Поэтому, между прочим, стоит отметить, что так называемых плохих христиан, слывущих в жизни настоящими язычниками, нельзя относить к язычникам. В отличие от библейской религии, язычество отличается не абстрактной (догматической) «цельностью», а единством ценностного восприятия. Вот почему если рассматривать «двоеверие» не в конфессиональном, а в ценностном отношении, то оно оказывается не соединением (или объединением) христианства с язычеством, а самим христианством. Ведь христианство по своей сути и есть не что иное, как укоренившийся раскол, разделение, крайняя поляризованность и противопоставленность. Христианин по определению движется в линиях расщепленного сознания, никакой единой и целостной реальности для него не существует и существовать не может. Мир с самого начала оказывается для него разделенным на «внутреннее» и «внешнее», «творца» и «тварь» и т.д., на (1) отношение к смерти (с иудео-христианской диалектикой греха, спасения и воскресения) и отличаемое от него и неизбежно-попускаемое «языческое» (2) отношение к жизни со всеми заключенными в ней радостями и горестями.

В противоположность этому, в язычестве и жизнь и смерть принадлежат одному миру и обладают одной нераздельной ценностью. Языческий Герой, не страшась смерти, преодолевает жизненные препятствия, потому что смерть (наряду с жизнью) не является для него чем-то, отличным от существующего мира, и, во всяком случае, ничем «не хуже» жизни, поскольку всегда является началом новой жизни. В отличие от христианского «святого», погибая, языческий Герой не нарушает божественного (священного) порядка мира, а напротив, наиболее полно воплощает его в себе, даже смертью своей говоря торжественное «Да» миру! Героическое значит совершенное по природе  именно в героическом природа достигает своего совершенства.
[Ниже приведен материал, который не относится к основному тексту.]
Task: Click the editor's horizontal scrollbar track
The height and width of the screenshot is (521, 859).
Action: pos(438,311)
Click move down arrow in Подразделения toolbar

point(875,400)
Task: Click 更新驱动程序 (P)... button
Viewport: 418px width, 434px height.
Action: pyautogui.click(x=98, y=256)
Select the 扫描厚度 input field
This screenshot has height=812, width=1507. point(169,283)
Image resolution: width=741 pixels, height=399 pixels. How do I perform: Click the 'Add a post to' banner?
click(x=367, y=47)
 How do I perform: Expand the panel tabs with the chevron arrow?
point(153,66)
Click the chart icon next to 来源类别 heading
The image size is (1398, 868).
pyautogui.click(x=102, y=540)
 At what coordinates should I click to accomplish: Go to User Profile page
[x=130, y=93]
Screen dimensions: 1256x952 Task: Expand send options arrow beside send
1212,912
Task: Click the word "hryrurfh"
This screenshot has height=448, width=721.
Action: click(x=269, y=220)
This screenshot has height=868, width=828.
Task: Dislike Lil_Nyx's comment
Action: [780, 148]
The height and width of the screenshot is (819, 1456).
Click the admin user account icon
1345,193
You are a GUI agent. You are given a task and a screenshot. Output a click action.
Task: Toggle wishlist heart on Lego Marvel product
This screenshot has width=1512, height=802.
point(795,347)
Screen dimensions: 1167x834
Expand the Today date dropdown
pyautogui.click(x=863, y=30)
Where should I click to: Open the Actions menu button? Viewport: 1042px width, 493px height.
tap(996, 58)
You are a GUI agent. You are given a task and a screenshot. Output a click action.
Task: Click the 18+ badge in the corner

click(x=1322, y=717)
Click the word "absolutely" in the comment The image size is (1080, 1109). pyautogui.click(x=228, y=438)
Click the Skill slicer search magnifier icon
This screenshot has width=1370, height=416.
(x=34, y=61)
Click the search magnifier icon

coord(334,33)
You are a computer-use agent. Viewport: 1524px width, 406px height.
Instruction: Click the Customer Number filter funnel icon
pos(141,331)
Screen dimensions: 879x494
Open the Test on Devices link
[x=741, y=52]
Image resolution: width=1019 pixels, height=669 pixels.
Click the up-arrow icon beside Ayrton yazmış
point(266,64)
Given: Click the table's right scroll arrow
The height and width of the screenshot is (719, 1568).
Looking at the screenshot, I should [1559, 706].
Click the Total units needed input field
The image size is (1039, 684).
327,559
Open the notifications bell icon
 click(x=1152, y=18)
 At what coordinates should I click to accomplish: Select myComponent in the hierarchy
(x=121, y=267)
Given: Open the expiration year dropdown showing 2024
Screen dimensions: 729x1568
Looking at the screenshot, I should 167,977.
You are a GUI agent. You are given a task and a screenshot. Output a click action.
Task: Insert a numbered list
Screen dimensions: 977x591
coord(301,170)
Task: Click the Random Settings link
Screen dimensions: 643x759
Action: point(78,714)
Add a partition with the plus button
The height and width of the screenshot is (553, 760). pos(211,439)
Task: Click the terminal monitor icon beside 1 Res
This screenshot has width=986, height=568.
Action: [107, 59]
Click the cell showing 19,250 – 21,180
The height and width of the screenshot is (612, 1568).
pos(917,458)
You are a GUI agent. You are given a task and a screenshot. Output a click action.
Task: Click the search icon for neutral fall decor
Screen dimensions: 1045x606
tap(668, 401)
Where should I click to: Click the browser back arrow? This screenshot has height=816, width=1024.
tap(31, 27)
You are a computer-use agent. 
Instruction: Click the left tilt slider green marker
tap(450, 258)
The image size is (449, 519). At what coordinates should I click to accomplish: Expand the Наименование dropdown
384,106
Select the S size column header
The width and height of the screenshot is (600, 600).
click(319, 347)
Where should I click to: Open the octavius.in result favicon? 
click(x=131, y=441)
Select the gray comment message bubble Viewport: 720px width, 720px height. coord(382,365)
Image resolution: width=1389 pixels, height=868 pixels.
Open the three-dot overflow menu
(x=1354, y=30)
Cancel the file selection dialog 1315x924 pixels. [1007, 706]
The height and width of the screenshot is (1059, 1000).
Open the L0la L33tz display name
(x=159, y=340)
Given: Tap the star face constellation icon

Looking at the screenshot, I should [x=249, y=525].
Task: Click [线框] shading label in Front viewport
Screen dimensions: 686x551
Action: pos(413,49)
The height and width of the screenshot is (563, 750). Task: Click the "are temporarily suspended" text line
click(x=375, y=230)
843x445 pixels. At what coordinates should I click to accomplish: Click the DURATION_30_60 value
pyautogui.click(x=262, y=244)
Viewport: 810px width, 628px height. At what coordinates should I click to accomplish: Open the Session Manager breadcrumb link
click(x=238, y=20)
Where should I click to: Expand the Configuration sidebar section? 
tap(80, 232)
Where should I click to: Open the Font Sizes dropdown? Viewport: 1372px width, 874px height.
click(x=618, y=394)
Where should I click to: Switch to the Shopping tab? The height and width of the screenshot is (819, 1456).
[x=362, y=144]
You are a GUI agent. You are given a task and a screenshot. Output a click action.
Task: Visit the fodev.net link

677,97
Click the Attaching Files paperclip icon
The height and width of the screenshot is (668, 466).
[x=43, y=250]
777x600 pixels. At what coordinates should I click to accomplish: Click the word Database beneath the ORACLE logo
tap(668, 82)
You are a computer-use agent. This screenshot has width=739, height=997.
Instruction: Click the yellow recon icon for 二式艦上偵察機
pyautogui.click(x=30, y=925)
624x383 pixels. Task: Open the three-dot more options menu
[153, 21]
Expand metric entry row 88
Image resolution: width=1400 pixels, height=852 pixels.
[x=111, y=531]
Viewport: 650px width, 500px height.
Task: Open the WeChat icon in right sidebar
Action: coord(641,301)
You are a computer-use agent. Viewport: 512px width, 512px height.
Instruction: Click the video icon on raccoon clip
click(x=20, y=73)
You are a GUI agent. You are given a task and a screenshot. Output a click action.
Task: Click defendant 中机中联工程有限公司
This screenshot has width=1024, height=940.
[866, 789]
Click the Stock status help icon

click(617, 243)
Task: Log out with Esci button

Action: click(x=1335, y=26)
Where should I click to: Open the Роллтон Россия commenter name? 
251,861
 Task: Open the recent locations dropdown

Путь Героя, вступающего в светлую обитель Богов, и действующая природная стихия  это одно и то же

О совести, добре и зле, и духе

Предвидя возможную критику высказанных положений, можно было бы основательно сконцентрироваться на отдельных вопросах, касающихся, в частности, (1) происхождения феномена «совести»; (2) Третьего Лица христианской Троицы и «центральности» противопоставления Духа и Природы в учении христианского гностика Н. А. Бердяева; (3) имморализма в философии Ф. Ницше и его значения для современной теории ценностей; (4) иудео-христианского принципа веры в современном нативизме и его языческих интерпретациях; (5) исторического противостояния ортодоксального христианства и гностицизма, в том числе в виде различных деструктивных сект и движений; и, наконец, (6) популярной критики исторического христианства, предполагающей симметричный взгляд на определенную часть язычества  а именно, современный «эзотерический» интернационал со своими «общинами», разветвленными торговыми сетями, бесчисленными семинарами и паломничествами по «местам силы» не является ли такой же приносящей бешенные бабки индустрией человеческой глупости, как и «традиционное христианство»?